Limit standards have been set on detectable amounts of bacteria in manure product, as well. Manure samples are used to test for bacteria such as Listeria monocytogenes, Salmonella, E. Coli (O157:H7 strain), and fecal coliforms. Composting standards considered scientifically valid are recommended by the FDA, as proper application of these standards “minimizes the potential for contact with produce during and after application.”
Moreover, new regulations are in effect that are meant to prevent the contamination of sprouts. Statistically, contaminated sprouts are one of the leading causes of foodborne illness outbreaks, including cases of severe food poisoning. Statistics published on the FDA website note the following data between 1996 and 2014: 43 outbreaks, 2,405 illnesses, 171 hospitalizations, and three deaths.
Suppliers are required to implement an actionable plan to prevent the origination of microbes “into or onto seeds…used for sprouting, in addition to treating seeds or beans that will be used for sprouting.” Water testing is now a requirement for each production cycle of sprouts. Tests that are taken during each production cycle must demonstrate a negative result for certain types of pathogens. Additional testing is required to ascertain the absence of Listeria monocytogenes and other Listeria species in areas used for “growing, harvesting, packing, and holding” of produce. Compliance with statutes that govern the harvesting of sprouts is shorter than that for other products, with a limit of one to three years.

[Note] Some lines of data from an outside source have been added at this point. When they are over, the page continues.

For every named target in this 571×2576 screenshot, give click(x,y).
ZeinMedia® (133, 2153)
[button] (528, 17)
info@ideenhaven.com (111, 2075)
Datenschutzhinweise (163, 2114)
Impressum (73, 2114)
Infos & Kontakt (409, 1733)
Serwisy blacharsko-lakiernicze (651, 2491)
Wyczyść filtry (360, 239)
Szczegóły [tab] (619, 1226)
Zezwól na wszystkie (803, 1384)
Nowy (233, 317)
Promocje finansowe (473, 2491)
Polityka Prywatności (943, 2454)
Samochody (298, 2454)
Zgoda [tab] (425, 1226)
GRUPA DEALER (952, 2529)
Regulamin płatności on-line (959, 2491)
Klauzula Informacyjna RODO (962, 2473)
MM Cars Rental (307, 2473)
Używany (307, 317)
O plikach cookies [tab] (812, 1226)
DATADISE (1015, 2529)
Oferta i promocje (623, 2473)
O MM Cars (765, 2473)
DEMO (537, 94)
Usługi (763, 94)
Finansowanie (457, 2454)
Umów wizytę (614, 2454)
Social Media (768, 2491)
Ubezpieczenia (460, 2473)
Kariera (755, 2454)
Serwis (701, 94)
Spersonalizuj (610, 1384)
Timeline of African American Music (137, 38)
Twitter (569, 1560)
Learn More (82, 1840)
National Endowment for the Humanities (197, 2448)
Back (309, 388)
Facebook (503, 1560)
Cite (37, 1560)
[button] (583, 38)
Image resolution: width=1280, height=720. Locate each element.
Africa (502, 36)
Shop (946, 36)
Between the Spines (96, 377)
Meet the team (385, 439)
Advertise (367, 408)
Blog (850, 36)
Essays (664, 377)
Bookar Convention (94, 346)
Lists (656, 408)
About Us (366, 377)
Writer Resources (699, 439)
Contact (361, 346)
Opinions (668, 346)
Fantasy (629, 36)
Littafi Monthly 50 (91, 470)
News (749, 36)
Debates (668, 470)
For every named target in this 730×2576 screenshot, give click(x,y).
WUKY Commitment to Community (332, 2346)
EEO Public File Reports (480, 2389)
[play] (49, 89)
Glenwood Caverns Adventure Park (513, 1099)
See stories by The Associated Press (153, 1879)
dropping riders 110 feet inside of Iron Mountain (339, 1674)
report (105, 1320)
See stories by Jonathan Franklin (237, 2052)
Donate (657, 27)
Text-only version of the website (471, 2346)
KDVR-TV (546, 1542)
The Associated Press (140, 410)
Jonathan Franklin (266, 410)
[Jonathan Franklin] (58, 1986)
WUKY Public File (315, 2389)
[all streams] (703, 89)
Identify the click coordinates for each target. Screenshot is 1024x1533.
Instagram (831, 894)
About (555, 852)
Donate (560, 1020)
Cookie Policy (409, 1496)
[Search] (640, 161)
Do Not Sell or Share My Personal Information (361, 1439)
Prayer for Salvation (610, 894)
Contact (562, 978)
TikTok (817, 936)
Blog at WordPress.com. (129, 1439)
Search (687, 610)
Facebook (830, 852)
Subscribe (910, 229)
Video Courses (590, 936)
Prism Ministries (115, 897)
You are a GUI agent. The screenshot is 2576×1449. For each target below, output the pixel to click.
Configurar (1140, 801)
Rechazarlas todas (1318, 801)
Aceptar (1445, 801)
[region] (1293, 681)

The final rule drafted involves compliance with statutes for farms that “rely on grazing animals (such as livestock) or working animals for various purposes.” Farmers are required to manage areas where livestock are grazed to ensure that produce is not harvested in areas where contamination is possible.
In some instances, farmers must perform additional assessments during the growing season in order to ensure that compliance is maintained. Should evidence surface that demonstrates potential contamination, measures must be taken to identify any affected area. Specifics involving assessment requirements are currently being evaluated by the FDA. During this interval, farmers and other producers are provided with supplementary material to ensure safe harvesting procedures when livestock are involved.
Other points outlined in the Produce Safety Rule of the FSMA include: worker training; health and hygiene; and sanitary practices involving equipment, tools, and buildings.
Currently, the FDA is working with producers and associated organizations, including the United Fresh Produce Association and the Produce Marketing Association, to assist with education and compliance efforts.